【高尾美穂先生に聞く】更年期は女性ホルモンから解放され体がリスタートするための準備期間
執筆者:GLOW編集部
突然不調が始まるイメージのある更年期。産婦人科専門医の高尾美穂先生は、不安に思わずに「体がリスタートするための準備期間」と捉えてみてはと提案してくれました。
【更年期は「閉経」を挟んだ前後5年間のこと】
更年期とは、月経が完全になくなる「閉経」を挟んだ前後5年間の合計10年間のことをいいます。上の表からもわかるとおり、閉経の中央値は50.5歳のため、45~55歳が更年期にあたります。この期間は、女性ホルモンの分泌量が下降しながらアップダウンを繰り返して不安定になるため、体調に著しい変化が起こります。月経サイクルが乱れたり、不正出血があったり、経血量に変化が現れたら、更年期に突入したサインかもしれません。

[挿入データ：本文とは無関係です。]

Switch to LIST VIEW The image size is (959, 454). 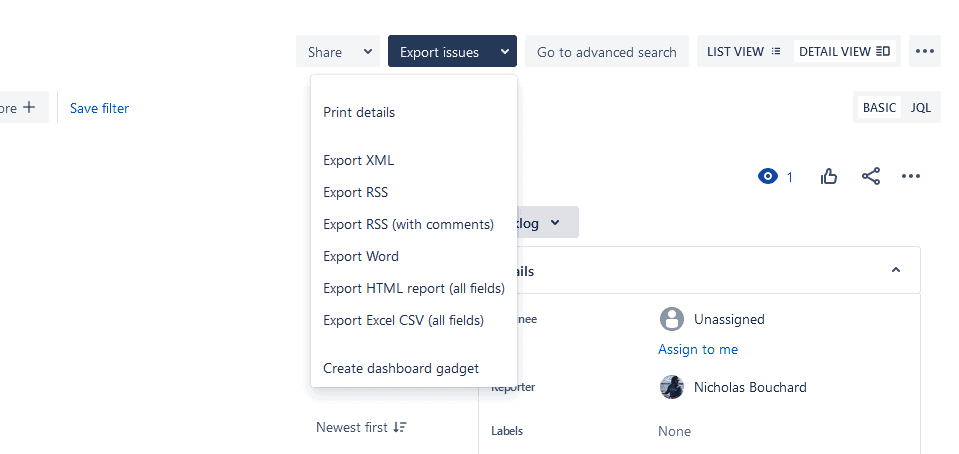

同時に、心身に不調をきたす人も出てきます。寝つきが悪くなる、夜中に何度も目が覚めるなどの「不眠」に悩まされたり、顔がほてって上半身がカーッと暑くなり、汗だくになる「ホットフラッシュ」が起こる人も。また、うつのような気分の落ち込みやイライラ、不安感など、心の変化を感じる人もいるでしょう。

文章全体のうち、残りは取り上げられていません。